Question: We want to divide 60 A students,20 B students and 20 C students in two tutorial groups of equal size(50), so that in each group we have at least 20 and at most 35 A students, at least 5 B students, and at least 5 C students.
How many different compositions are there to form a tutorial group? (Using a generating function)
How many different ways are there to divide the students among the tutorial groups?

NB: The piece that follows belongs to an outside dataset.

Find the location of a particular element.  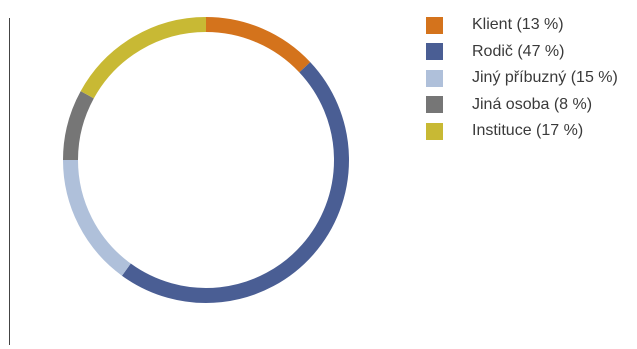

My solution far: The coefficient is $x^{50}$
$f(x) = (x^{25}+...+x^{35})(x^{5}+...+x^{15})^{2}$ $= x^{25}(1+...+x^{10})*x^{5}*x^{5}(1+...+x^{10})^{2}$ $=x^{35}(1+...+x^{10})(1+...+x^{10})^{2}$
It is practical to "symmetrize" the constraints first. The $A$-students have to be partitioned in two groups with cardinality $\in[20,35]$, which actually means two groups with cardinality $\in[25,35]$. Similarly the $B$-students have to be partitioned in two groups with cardinality $\in[5,15]$ and the same holds for the $C$-students. The group to be sent to Tutor $1$ can be chosen in $$ \sum_{\substack{a\in[25,35]\\ b,c\in[5,15] \\ a+b+c=50}}\binom{60}{a}\binom{20}{b}\binom{20}{c} $$ ways, reasonably assuming that two different students with the same scores are distinguishable$^{(*)}$.
By Vandermonde's identity $$ \sum_{b+c=k}\binom{20}{b}\binom{20}{c}=\binom{40}{k}$$ hence the previous sum can be written as $$ \sum_{a=25}^{35}\binom{60}{a}\left[\binom{40}{50-a}-\!\!\!\!\!\!\!\sum_{\substack{b+c=50-a\\ b<5\vee c<5\vee b>16\vee c>16}}\!\!\!\!\binom{20}{b}\binom{20}{c}\right] $$ etcetera. For sure it is better to approach the question through exponential generating functions, rather then ordinary generating functions, due to $(*)$.